PNG is a compressed, DEFLATE-based image format. Encoding a PNG on every captured frame adds a CPU-bound compression step before the frame even reaches the video encoder, and then the video encoder immediately has to decompress it back to pixels. Raw BGRA skips both steps. The Fazm pipeline draws the CGImage into a BGRA CGContext with interpolationQuality set to low (line 282), then writes the raw bytes to ffmpeg stdin. That data is already in the exact memory layout hevc_videotoolbox wants. The comment on line 220 is not a stylistic preference, it is the practical reason the pipeline can run at 2 FPS sustained for hours without pinning a core.

-vcodec hevc_videotoolbox. On Apple Silicon, that one flag routes encoding to the dedicated media engine on the M-series die, a block that exists next to the CPU and GPU with its own power budget. The alternative flags, -vcodec libx264 or -vcodec libx265, would take the job to the CPU and pay a sustained multi-watt cost for multi-hour sessions. For a continuously running image-sequence-to-video pipeline, that single substitution is the line between 'background observer you forget about' and 'laptop that runs hot after an hour'. libx265 software encoding of a 24 FPS 1080p stream can easily saturate two CPU cores; hevc_videotoolbox at 2 FPS barely registers in Activity Monitor.

No. Fazm does not ship a diffusion model, does not embed a UNet, and does not run ComfyUI workflows. If your goal is to produce new pixels from a single still, you want the diffusion stack with an NVIDIA GPU. What Fazm does is the other half of the keyword: take a real stream of images you already have (most often a captured screen) and produce a local H.265 video file that the reasoning layer can watch. Two jobs, one keyword, and they do not substitute for each other.

The Fazm consumer app wires the pipeline to screen capture because that is the product. But the underlying flow is general: CGImage in, HEVC chunk out, via ffmpeg stdin and hevc_videotoolbox. If you are a developer building a local image-to-video workflow on a Mac (time-lapse from a folder of JPEGs, frame-by-frame render review, animated chart exports), the same '-f rawvideo -pixel_format bgra -i -' pattern works. The productised version, where an AI reasoning layer sits on top of the chunks, is what Fazm packages for non-developers.

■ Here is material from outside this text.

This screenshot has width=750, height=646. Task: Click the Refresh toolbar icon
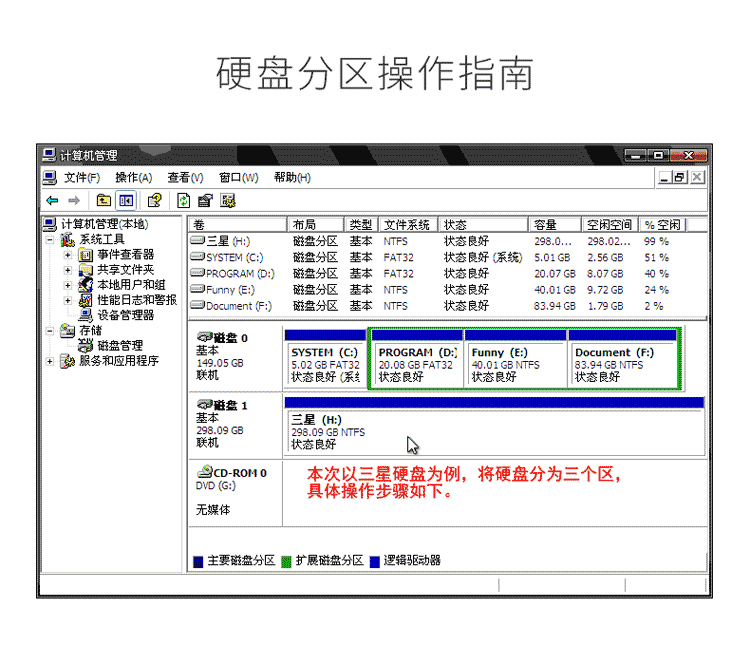pos(184,200)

Because the downstream consumer is a vision-language model reasoning about UI state, not a human watching a cinematic playback. At 2 FPS the model still sees every meaningful transition (a click, a scroll, a new modal opening), the encoded chunks are roughly an order of magnitude smaller than a 24 FPS equivalent, and the capture loop never has to compete for CPU with whatever app you are recording. The SessionRecorder configuration literally sets framesPerSecond: 2.0 with a comment 'Lower FPS than research recorder to save CPU'. This is the tax you should not be paying if your use case is 'AI watches the screen', and most roundup-level tooling forces a higher default because the defaults were written for humans.

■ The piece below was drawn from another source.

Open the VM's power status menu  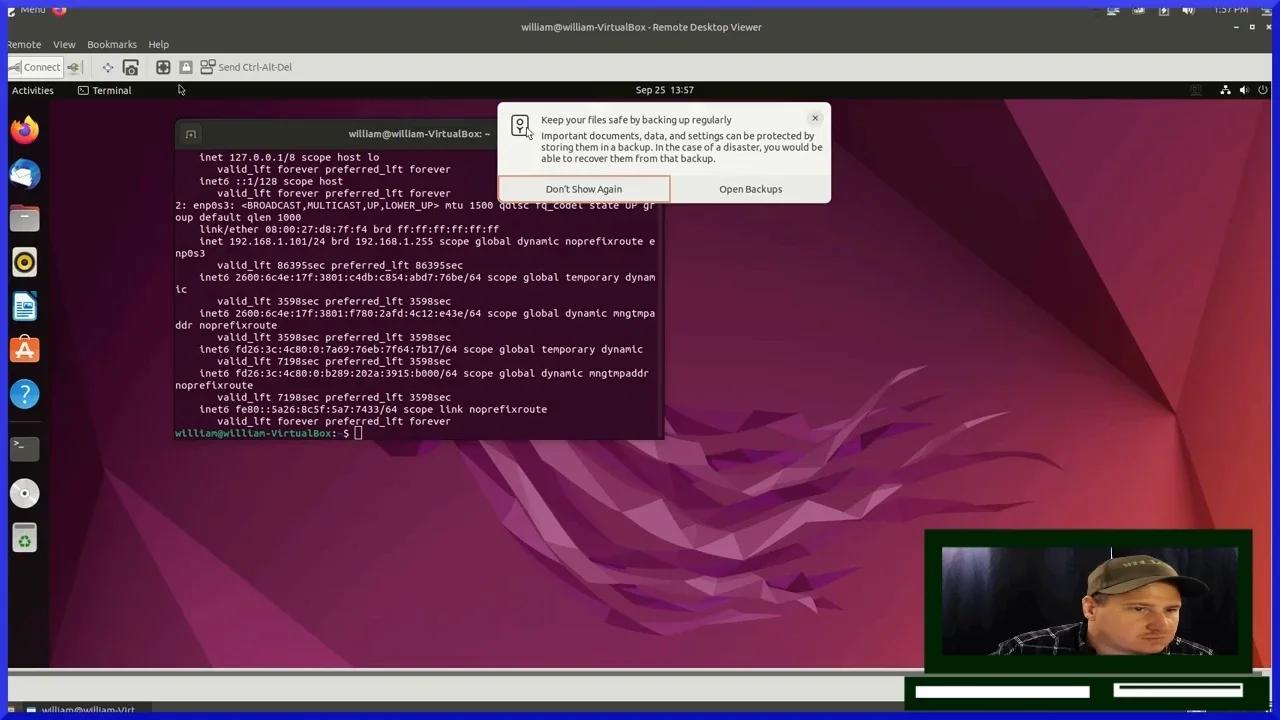tap(1263, 90)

The capture pipeline is fully local: ScreenCaptureKit, a BGRA CGContext, ffmpeg with hevc_videotoolbox, and chunks written under Library/Caches/observer-recordings. The reasoning step is configurable. Out of the box, Fazm can route analysis through Gemini, which is a network call. If you want to stay fully offline, Fazm exposes a Custom API Endpoint field in Settings that sets ANTHROPIC_BASE_URL on the bridge subprocess, so you can point reasoning at an Anthropic-compatible proxy in front of a local model (Ollama, LM Studio, llama.cpp server). The image-to-video half does not care where reasoning runs; it just produces chunks.